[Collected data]
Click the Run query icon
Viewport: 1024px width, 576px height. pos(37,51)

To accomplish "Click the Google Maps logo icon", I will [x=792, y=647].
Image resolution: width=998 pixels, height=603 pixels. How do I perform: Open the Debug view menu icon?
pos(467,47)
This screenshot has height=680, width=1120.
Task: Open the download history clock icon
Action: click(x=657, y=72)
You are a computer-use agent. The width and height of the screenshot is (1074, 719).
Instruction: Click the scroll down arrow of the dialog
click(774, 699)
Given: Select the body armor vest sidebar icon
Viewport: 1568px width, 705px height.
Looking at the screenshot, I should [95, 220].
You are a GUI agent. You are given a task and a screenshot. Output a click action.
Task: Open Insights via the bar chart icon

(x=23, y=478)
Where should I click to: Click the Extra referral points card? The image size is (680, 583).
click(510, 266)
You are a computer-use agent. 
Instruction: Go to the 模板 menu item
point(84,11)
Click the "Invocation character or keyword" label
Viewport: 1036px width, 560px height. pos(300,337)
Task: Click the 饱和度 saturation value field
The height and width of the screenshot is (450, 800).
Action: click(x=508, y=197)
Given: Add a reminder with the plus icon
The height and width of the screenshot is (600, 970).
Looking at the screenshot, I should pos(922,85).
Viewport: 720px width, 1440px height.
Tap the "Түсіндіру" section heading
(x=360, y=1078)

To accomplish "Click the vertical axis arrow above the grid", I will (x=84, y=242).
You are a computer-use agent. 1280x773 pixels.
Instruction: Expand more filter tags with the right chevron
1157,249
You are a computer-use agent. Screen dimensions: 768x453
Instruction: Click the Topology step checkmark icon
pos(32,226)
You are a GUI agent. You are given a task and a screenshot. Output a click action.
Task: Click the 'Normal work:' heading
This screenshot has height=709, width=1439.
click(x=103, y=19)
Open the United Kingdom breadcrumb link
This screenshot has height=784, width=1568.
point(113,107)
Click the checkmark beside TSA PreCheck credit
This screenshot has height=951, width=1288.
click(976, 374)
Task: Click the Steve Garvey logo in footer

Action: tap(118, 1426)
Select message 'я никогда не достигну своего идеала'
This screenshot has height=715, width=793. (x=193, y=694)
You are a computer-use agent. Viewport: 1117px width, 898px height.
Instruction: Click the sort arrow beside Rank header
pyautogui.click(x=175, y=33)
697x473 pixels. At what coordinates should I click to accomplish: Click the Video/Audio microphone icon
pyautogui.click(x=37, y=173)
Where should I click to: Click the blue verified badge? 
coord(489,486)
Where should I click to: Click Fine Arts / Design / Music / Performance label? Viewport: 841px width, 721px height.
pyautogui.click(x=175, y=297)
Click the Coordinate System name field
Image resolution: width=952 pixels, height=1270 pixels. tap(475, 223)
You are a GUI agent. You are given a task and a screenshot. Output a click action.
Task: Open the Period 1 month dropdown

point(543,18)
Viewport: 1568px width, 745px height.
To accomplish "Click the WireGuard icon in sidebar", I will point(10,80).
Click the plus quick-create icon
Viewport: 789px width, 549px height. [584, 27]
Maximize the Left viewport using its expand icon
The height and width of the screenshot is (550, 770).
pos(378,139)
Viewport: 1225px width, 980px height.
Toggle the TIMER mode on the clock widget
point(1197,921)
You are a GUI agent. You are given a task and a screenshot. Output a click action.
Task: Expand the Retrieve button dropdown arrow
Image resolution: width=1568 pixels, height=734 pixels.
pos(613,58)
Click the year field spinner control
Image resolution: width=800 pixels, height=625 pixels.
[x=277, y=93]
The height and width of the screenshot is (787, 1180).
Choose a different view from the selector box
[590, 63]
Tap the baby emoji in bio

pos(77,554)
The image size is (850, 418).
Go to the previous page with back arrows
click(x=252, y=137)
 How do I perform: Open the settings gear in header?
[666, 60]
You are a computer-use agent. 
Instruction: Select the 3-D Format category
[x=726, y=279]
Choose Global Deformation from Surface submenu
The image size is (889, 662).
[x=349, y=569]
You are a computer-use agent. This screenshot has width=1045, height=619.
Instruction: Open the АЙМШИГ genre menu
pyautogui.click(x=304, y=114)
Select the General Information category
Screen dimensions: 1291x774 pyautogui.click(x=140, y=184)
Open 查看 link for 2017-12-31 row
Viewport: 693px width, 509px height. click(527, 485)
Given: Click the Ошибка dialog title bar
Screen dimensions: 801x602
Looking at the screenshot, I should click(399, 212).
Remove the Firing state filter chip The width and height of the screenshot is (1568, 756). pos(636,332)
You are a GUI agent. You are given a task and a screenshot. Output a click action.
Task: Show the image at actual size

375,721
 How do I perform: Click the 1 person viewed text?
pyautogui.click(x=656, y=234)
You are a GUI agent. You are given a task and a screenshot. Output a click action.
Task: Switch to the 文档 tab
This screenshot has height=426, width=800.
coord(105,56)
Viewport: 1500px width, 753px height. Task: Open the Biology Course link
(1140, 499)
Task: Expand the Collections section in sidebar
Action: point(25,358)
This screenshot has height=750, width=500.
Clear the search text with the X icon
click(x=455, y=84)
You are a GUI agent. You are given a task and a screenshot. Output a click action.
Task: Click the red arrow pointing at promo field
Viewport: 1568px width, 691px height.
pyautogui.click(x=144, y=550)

**Problem statement**
Could you write out all of the data again, exactly as given?

**Solution**
Click the Run query icon
Viewport: 1024px width, 576px height. pos(37,51)

To accomplish "Click the Google Maps logo icon", I will [x=792, y=647].
Image resolution: width=998 pixels, height=603 pixels. How do I perform: Open the Debug view menu icon?
pos(467,47)
This screenshot has height=680, width=1120.
Task: Open the download history clock icon
Action: click(x=657, y=72)
You are a computer-use agent. The width and height of the screenshot is (1074, 719).
Instruction: Click the scroll down arrow of the dialog
click(774, 699)
Given: Select the body armor vest sidebar icon
Viewport: 1568px width, 705px height.
Looking at the screenshot, I should [95, 220].
You are a GUI agent. You are given a task and a screenshot. Output a click action.
Task: Open Insights via the bar chart icon

(x=23, y=478)
Where should I click to: Click the Extra referral points card? The image size is (680, 583).
click(510, 266)
You are a computer-use agent. 
Instruction: Go to the 模板 menu item
point(84,11)
Click the "Invocation character or keyword" label
Viewport: 1036px width, 560px height. pos(300,337)
Task: Click the 饱和度 saturation value field
The height and width of the screenshot is (450, 800).
Action: click(x=508, y=197)
Given: Add a reminder with the plus icon
The height and width of the screenshot is (600, 970).
Looking at the screenshot, I should pos(922,85).
Viewport: 720px width, 1440px height.
Tap the "Түсіндіру" section heading
(x=360, y=1078)

To accomplish "Click the vertical axis arrow above the grid", I will (x=84, y=242).
You are a computer-use agent. 1280x773 pixels.
Instruction: Expand more filter tags with the right chevron
1157,249
You are a computer-use agent. Screen dimensions: 768x453
Instruction: Click the Topology step checkmark icon
pos(32,226)
You are a GUI agent. You are given a task and a screenshot. Output a click action.
Task: Click the 'Normal work:' heading
This screenshot has height=709, width=1439.
click(x=103, y=19)
Open the United Kingdom breadcrumb link
This screenshot has height=784, width=1568.
point(113,107)
Click the checkmark beside TSA PreCheck credit
This screenshot has height=951, width=1288.
click(976, 374)
Task: Click the Steve Garvey logo in footer

Action: tap(118, 1426)
Select message 'я никогда не достигну своего идеала'
This screenshot has height=715, width=793. (x=193, y=694)
You are a computer-use agent. Viewport: 1117px width, 898px height.
Instruction: Click the sort arrow beside Rank header
pyautogui.click(x=175, y=33)
697x473 pixels. At what coordinates should I click to accomplish: Click the Video/Audio microphone icon
pyautogui.click(x=37, y=173)
Where should I click to: Click the blue verified badge? 
coord(489,486)
Where should I click to: Click Fine Arts / Design / Music / Performance label? Viewport: 841px width, 721px height.
pyautogui.click(x=175, y=297)
Click the Coordinate System name field
Image resolution: width=952 pixels, height=1270 pixels. tap(475, 223)
You are a GUI agent. You are given a task and a screenshot. Output a click action.
Task: Open the Period 1 month dropdown

point(543,18)
Viewport: 1568px width, 745px height.
To accomplish "Click the WireGuard icon in sidebar", I will point(10,80).
Click the plus quick-create icon
Viewport: 789px width, 549px height. [584, 27]
Maximize the Left viewport using its expand icon
The height and width of the screenshot is (550, 770).
pos(378,139)
Viewport: 1225px width, 980px height.
Toggle the TIMER mode on the clock widget
point(1197,921)
You are a GUI agent. You are given a task and a screenshot. Output a click action.
Task: Expand the Retrieve button dropdown arrow
Image resolution: width=1568 pixels, height=734 pixels.
pos(613,58)
Click the year field spinner control
Image resolution: width=800 pixels, height=625 pixels.
[x=277, y=93]
The height and width of the screenshot is (787, 1180).
Choose a different view from the selector box
[590, 63]
Tap the baby emoji in bio

pos(77,554)
The image size is (850, 418).
Go to the previous page with back arrows
click(x=252, y=137)
 How do I perform: Open the settings gear in header?
[666, 60]
You are a computer-use agent. 
Instruction: Select the 3-D Format category
[x=726, y=279]
Choose Global Deformation from Surface submenu
The image size is (889, 662).
[x=349, y=569]
You are a computer-use agent. This screenshot has width=1045, height=619.
Instruction: Open the АЙМШИГ genre menu
pyautogui.click(x=304, y=114)
Select the General Information category
Screen dimensions: 1291x774 pyautogui.click(x=140, y=184)
Open 查看 link for 2017-12-31 row
Viewport: 693px width, 509px height. click(527, 485)
Given: Click the Ошибка dialog title bar
Screen dimensions: 801x602
Looking at the screenshot, I should click(399, 212).
Remove the Firing state filter chip The width and height of the screenshot is (1568, 756). pos(636,332)
You are a GUI agent. You are given a task and a screenshot. Output a click action.
Task: Show the image at actual size

375,721
 How do I perform: Click the 1 person viewed text?
pyautogui.click(x=656, y=234)
You are a GUI agent. You are given a task and a screenshot. Output a click action.
Task: Switch to the 文档 tab
This screenshot has height=426, width=800.
coord(105,56)
Viewport: 1500px width, 753px height. Task: Open the Biology Course link
(1140, 499)
Task: Expand the Collections section in sidebar
Action: point(25,358)
This screenshot has height=750, width=500.
Clear the search text with the X icon
click(x=455, y=84)
You are a GUI agent. You are given a task and a screenshot. Output a click action.
Task: Click the red arrow pointing at promo field
Viewport: 1568px width, 691px height.
pyautogui.click(x=144, y=550)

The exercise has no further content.